= TINDAKAN YANG DIPERLUKAN =
- 1) Salin ulang sebagian teks tentang masa jabatan presiden, mulai dari bagian yang memuat "OLEH : HANNOENG" dan berhenti setelah "itu jelas urgensinya.".
- 2) Teruskan tulisan tentang masa jabatan presiden itu, mulai setelah kalimat terakhirnya.

= TEKS HALAMAN =
________________________
OLEH : HANNOENG M. NUR
DI NEGERI kita tiba-tiba saja muncul wacana perubahan atas masa jabatan presiden: 3 x 5 tahun atau 1 x 8 tahun. Konon kabarnya wacana ini mencuat pertama kali digulirkan oleh beberapa anggota MPR-RI, yang tak jelas landasan hukum dan politiknya. Perubahan masa jabatan memang bisa saja terjadi, selama itu jelas urgensinya.
Di China, pada Maret 2018, Kongres Rakyat Nasional sepakat untuk menghapus masa jabatan presiden. Berdasarkan keputusan ini maka Xi Jinping menjadi presiden seumur hidup. Masih pada tahun 2018, Vladimir Putin di Rusia juga memenangkan Pemilu untuk keempat kalinya setelah mengubah konstitusi. Beberapa negara berhaluan sosialis/komunis seperti Kuba dan Korea Utara juga mempraktikkan masa jabatan Presiden tak terbatas.
Bolivia juga telah mengubah masa jabatan Presiden dari sebelumnya maksimal tiga periode menjadi empat periode. Perubahan konstitusi ini menjadi alat Evo Morales untuk bertarung kembali pada pemilihan Presiden 2019. Namun berbeda dengan keberhasilan pemimpin sosialis lain, kekuatan rakyat dan militer bekerjasama mengagalkan Morales karena kecurangan Pemilu.
________________________
= DATA TERCATAT =
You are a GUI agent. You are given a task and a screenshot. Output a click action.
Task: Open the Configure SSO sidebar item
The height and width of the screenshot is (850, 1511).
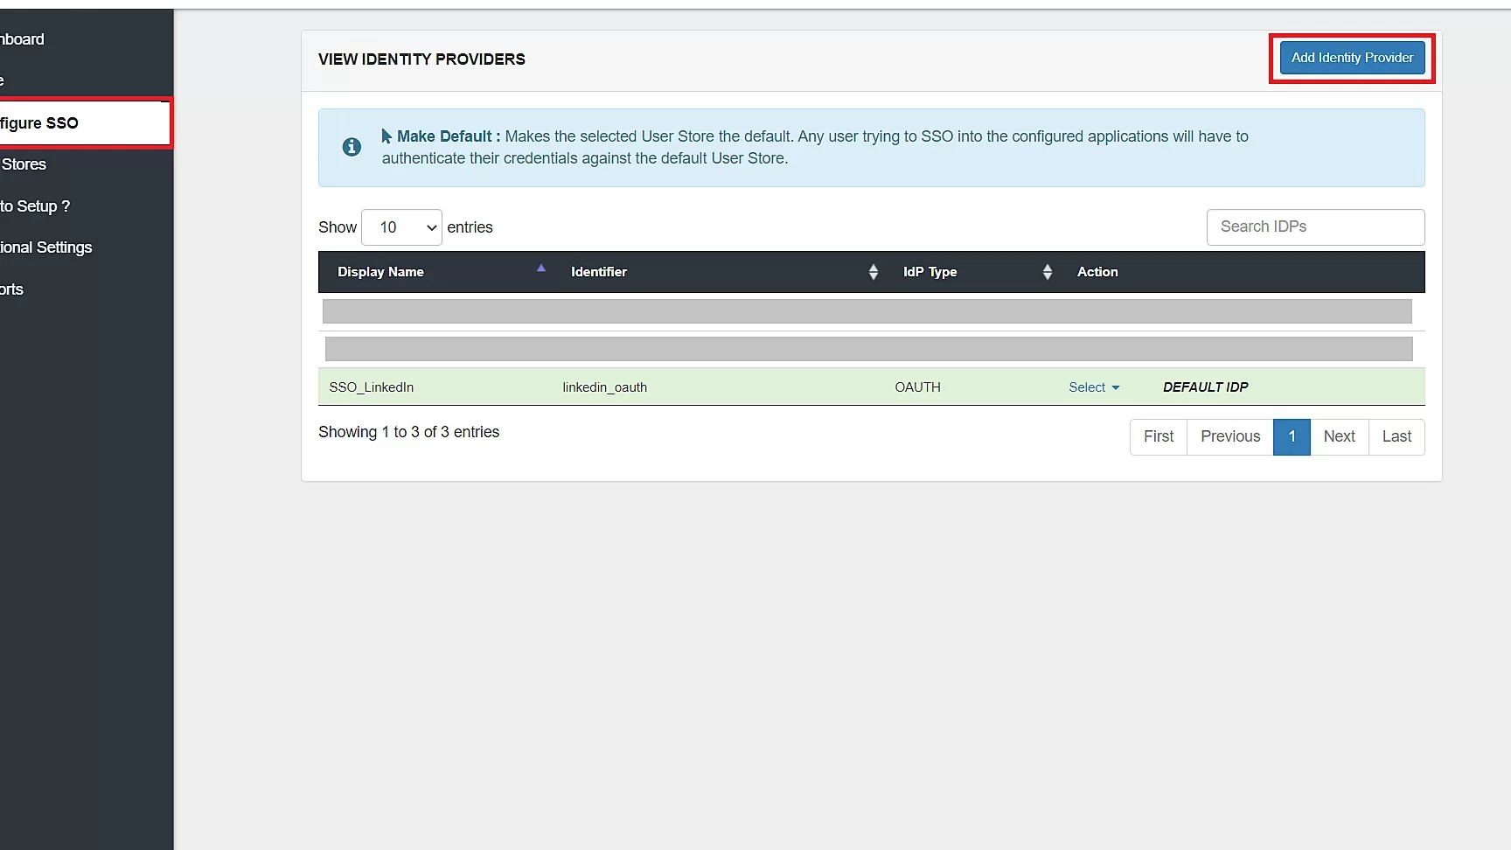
________________________
= JAWABAN =
- 1)
OLEH : HANNOENG M. NUR
DI NEGERI kita tiba-tiba saja muncul wacana perubahan atas masa jabatan presiden: 3 x 5 tahun atau 1 x 8 tahun. Konon kabarnya wacana ini mencuat pertama kali digulirkan oleh beberapa anggota MPR-RI, yang tak jelas landasan hukum dan politiknya. Perubahan masa jabatan memang bisa saja terjadi, selama itu jelas urgensinya.

- 2)
Kekhawatiran akan munculnya otoritarianisme melatarbelakangi pembatasan masa jabatan Presiden Indonesia. Rakyat Indonesia masih memiliki trauma kolektif yang kuat terhadap sistem kepemimpinan absolut Kepala Negara pada masa Orde Lama dan Orde Baru. Sistem pemerintahan otoriter di masa Soekarno, membuat ia bebas mengangkat dirinya menjadi presiden seumur hidup, lalu Soeharto memanfaatkan kelemahan Pasal 7 Undang-Undang Dasar (UUD) 1945 sebelum amandemen yang berbunyi “Presiden dan Wakil Presiden memegang jabatannya selama masa lima tahun, dan sesudahnya dapat dipilih kembali”. Pasal itu lemah di satu sisi karena tidak adanya batasan jumlah periode, sehingga Soeharto terpilih hingga enam periode. Praktik otoritarianisme Orde Baru inilah yang mendasari pentingnya membatasi masa jabatan Presiden melalui amandemen pertama UUD 1945 pada 1999.
Bill Gelfeld, professor Hubungan Internasional di Universidad San Francisco de Quito, Ecuador, dalam disertasinya yang berjudul “Preventing Deviations from Presidential Term Limits in Low and Middle Income Democracies”, menyebutkan bahwa alih-alih membawa kemajuan, studi di berbagai negara menunjukkan bagaimana penyimpangan terhadap masa jabatan Presiden justru berdampak negatif. Pada enam negara pecahan Soviet, yakni Kazakstan, Uzbekistan, Azerbaijan, Turkmenistan, Rusia dan Tajikistan, ia mencatat, misalnya, Pendapatan Domestik Bruto per kapita menurun dua tahun setelah masa jabatan presiden diperpanjang.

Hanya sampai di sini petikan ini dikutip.